Saturday, April 23, 2005

Frontier Justice, by Scott Ritter

Shakespeare said in Hamlet that one in ten thousand men were honest. I feel Scott Ritter may be one of those few honest men. Of all who have argued against the war in Iraq, his is the most compelling case.

Why I say that, primarily, is because Ritter is from the military. He’s a former Marine intelligence officer; he also served in the Gulf War. This guy is no Michael Moore, he doesn’t push that sort of agenda. What motivates him is a solid belief that his government is simply lieing in order to implement the ‘vision’, if you can call it that, of a small group of neo-cons, more specifically the group pushing their Project for a New American Century, or PNAC. Indeed, Ritter constantly rails against this group throughout the book, calling them a posse, with ‘Sheriff Bush’ as their ringleader.

Everyone of course knows that Ritter worked as a weapons inspector in Iraq, under the United Nations. He quit when Australian Richard Butler took over, taking issue with what he believed were directions coming from the US government on how the inspections should be proceeding, when it was the UN that was in charge of the inspections.

With his extensive and deep experience with weapons inspection in Iraq, Ritter takes us though all the obvious dodgy intelligence that was used to take us to war, and blames a docile and compliant media in not taking the Bush administration to task. The right questions were just not asked.

The most alarming aspect of this book, besides the lies that we were told about weapons of mass destruction, is the dim future Ritter sees for his country, and by extension, the rest of the world. He believes democracy is rotting and the American Constitution is at risk of being undermined.

On the American Constitution he writes:

‘The constitution defines the United States as a nation of law, a civilized society functioning as a democratic republic that guarantees each citizen the right to life, liberty, and the pursuit of happiness. Inherent in this social model is the concept of deomocratic representation, where government officals are elected by, and held accountable to, the free will of the people.’

Ritter is straight to the point on the dangers of disengagement from the political process:

‘When citizens stop actively participating in democracy, they run the risk of ceding control to power elites who may not have the best interests of the republic in mind. Such power elites – corporate entities, special interest groups, political ideologues, and others – often seek to maintain their influence by convincing the citizenry that the well-being of the collective is best decided by handing power and influence to a few, and trusting in these few to do right by the majority. Power elites sometimes exploit feat and ignorance as a means of selling a given policy. In this manner, power elites seek to wrap the citizen in a cocoon of comfort and security, promising a life journey of relative peace and prosperity if the citizen agrees not to rock the boat.

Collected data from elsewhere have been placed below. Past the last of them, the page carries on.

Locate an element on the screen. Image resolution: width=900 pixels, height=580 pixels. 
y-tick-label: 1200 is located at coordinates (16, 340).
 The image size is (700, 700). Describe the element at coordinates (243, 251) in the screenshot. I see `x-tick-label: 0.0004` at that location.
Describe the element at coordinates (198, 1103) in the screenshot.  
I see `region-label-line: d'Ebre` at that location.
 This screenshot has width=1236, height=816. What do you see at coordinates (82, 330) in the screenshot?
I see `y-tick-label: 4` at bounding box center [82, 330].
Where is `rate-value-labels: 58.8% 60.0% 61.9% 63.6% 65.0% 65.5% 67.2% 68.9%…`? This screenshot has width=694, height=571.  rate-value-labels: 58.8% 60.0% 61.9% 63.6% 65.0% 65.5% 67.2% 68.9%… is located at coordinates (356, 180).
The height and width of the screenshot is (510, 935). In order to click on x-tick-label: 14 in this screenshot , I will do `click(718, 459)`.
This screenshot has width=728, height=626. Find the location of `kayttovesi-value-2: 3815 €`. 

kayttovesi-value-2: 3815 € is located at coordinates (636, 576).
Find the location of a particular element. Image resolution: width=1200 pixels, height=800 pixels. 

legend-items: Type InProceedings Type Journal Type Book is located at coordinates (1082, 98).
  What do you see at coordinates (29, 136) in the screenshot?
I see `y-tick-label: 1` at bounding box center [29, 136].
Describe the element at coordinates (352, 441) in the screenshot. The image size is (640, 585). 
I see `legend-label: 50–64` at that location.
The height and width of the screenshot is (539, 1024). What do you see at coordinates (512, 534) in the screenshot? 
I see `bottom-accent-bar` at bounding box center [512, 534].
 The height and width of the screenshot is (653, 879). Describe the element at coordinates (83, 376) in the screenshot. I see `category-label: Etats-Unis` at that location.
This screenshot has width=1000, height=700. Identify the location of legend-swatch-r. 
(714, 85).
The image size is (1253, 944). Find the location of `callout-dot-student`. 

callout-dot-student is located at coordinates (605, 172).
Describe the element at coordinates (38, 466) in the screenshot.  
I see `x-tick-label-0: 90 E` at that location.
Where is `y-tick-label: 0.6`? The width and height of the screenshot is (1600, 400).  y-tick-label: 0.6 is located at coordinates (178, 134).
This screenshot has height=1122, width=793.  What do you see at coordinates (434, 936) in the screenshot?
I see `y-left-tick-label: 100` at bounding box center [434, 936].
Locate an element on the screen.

‘But this is not citizenship – it is consumerism, and consumerism at the expense of citizenship represents the death of the American democratic republic.’

The last chapter is a doozie. Ritter firmly believes that the US is on the road to fascism, and drastic steps – by that I mean drastic democratic steps by citizens – need to be taken. He compares the new neo-con dream, the Project for a New American Century, as being very close to the ideology of Mussolini and Nazism. He spells right out that Americans need to confront this:

‘Americans need to come to terms with two words – oligarchy and fascism.’

I’m not one for comparing George W. Bush to Hitler, but when Ritter does it, with such conviction, I’m willing to listen:

‘It is our responsibility as citizens to be ever vigilant in defence of our society. This means we should be honest in our evaluation of what is transpiring around us in the name of government. Bush as Hitler? You’re damn right. For Americans, Bush is worse than Hitler. Hitler never came close to destroying the American way of life; Bush is accomplishing that objective in spades. Hitler dreamed of global conquest; Bush is doing his utmost to achieve it.’

I wonder what Scott Ritter would be doing with himself if his work as a weapons inspector had not exposed him to the abuses of American power? He writes so well and so convincingly of the responsibilities of democracy. He’s certainly put himself on the line for what he believes in, and has been demonised and ridiculed by the Fox network, only to have events prove him right.

Chalmers Johnson has written the American empire is in a state of inexorable decline. Gore Vidal thinks the same thing. Norman Mailer has long thought the US is lurching towards fascism. A lot of great minds seem to be calmly accepting such a state of affairs as inevitable.

Frontier Justice is a must read book. Ritter’s predictions have so far been proven right. It’s in our best interests to pay more attention to him.